§ Consigne
Renommez "dropdown" en "menu" dans les enregistrements, du début jusqu'à la ligne contenant "click(x=371, y=56)" incluse, sans rien modifier d'autre. Laissez les images de côté dans votre réponse.

*** Données de la tâche ***

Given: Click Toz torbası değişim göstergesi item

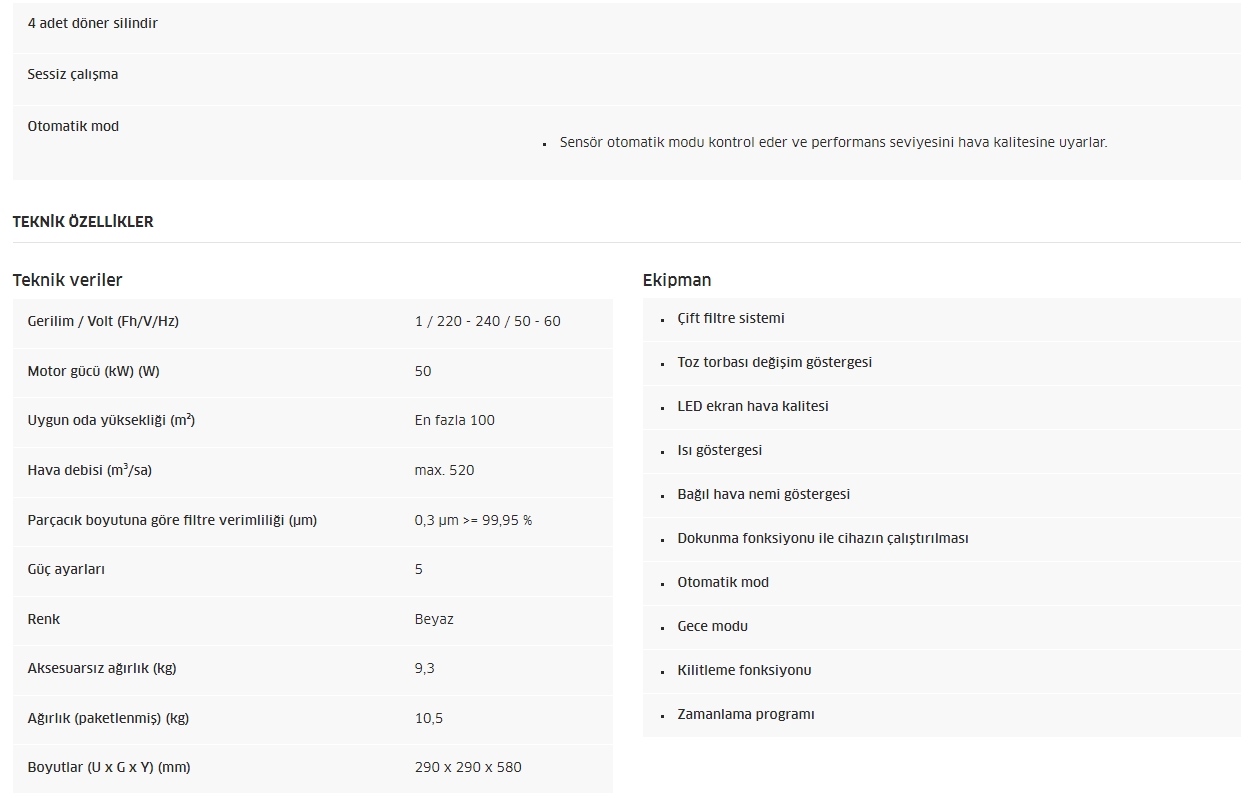Looking at the screenshot, I should pyautogui.click(x=774, y=362).
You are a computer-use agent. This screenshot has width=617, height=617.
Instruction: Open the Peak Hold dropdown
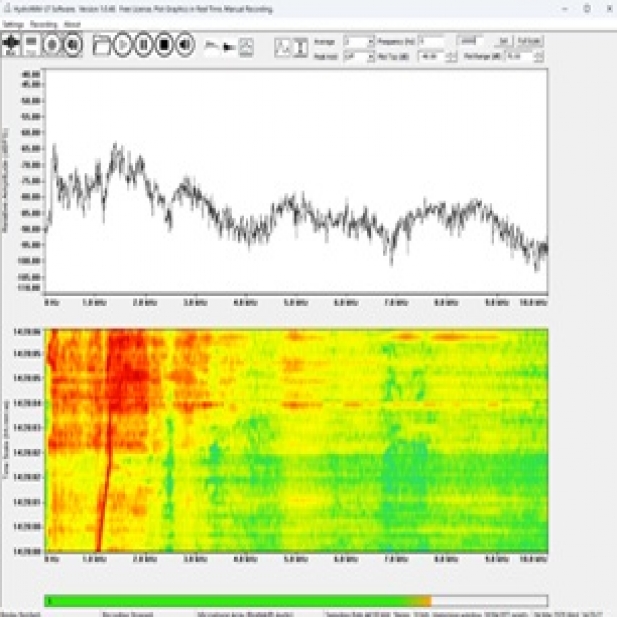click(x=371, y=56)
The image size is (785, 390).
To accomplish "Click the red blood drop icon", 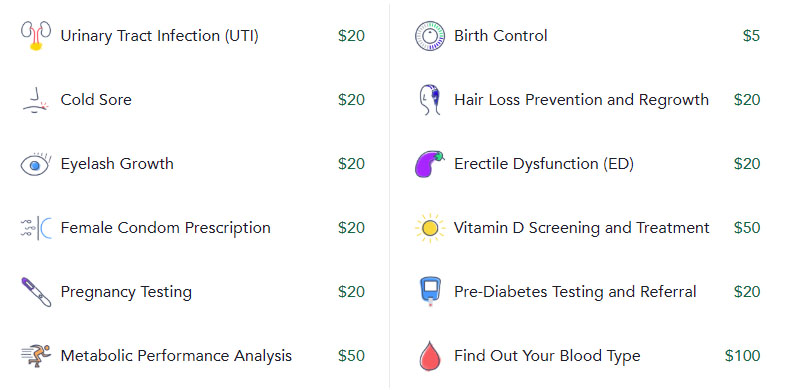I will pos(430,355).
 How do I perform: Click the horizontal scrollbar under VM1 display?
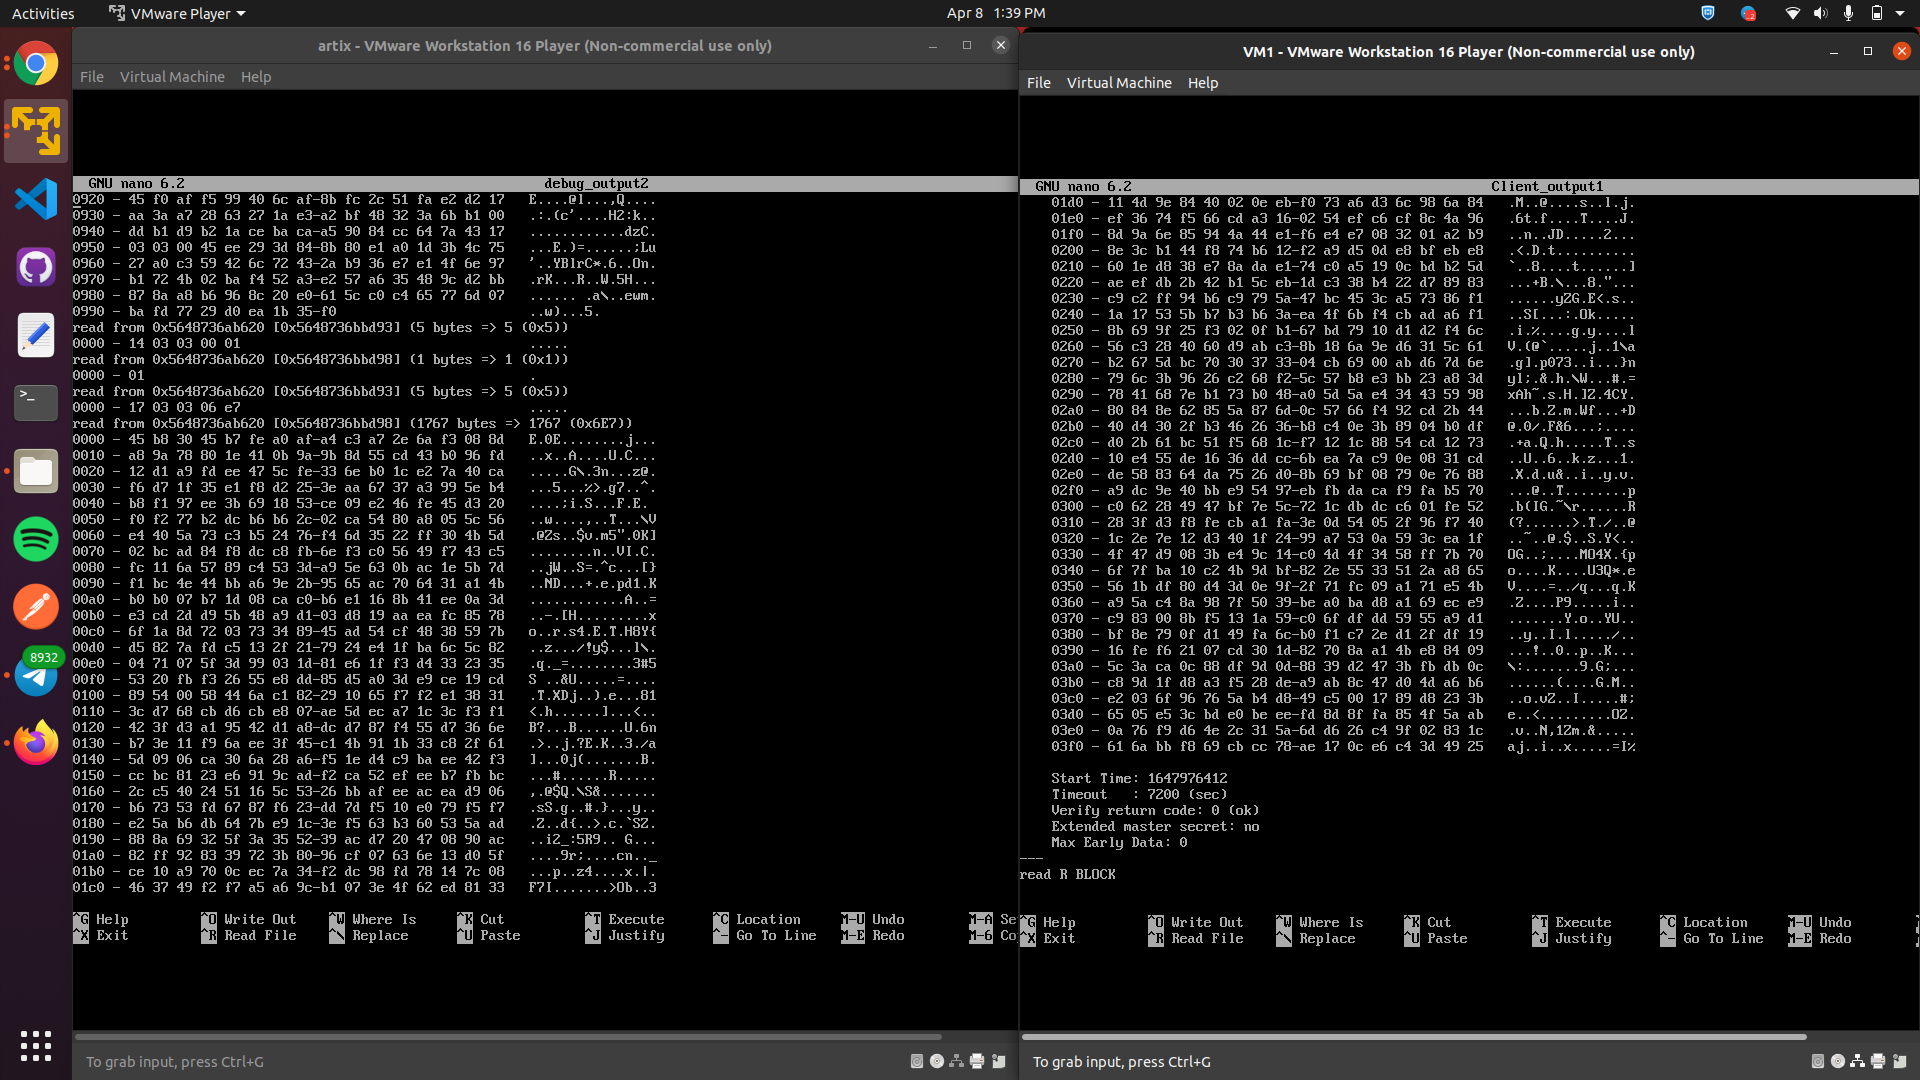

***

§ Résultat de l'exercice
Given: Click Toz torbası değişim göstergesi item

Looking at the screenshot, I should pyautogui.click(x=774, y=362).
You are a computer-use agent. This screenshot has width=617, height=617.
Instruction: Open the Peak Hold menu
click(x=371, y=56)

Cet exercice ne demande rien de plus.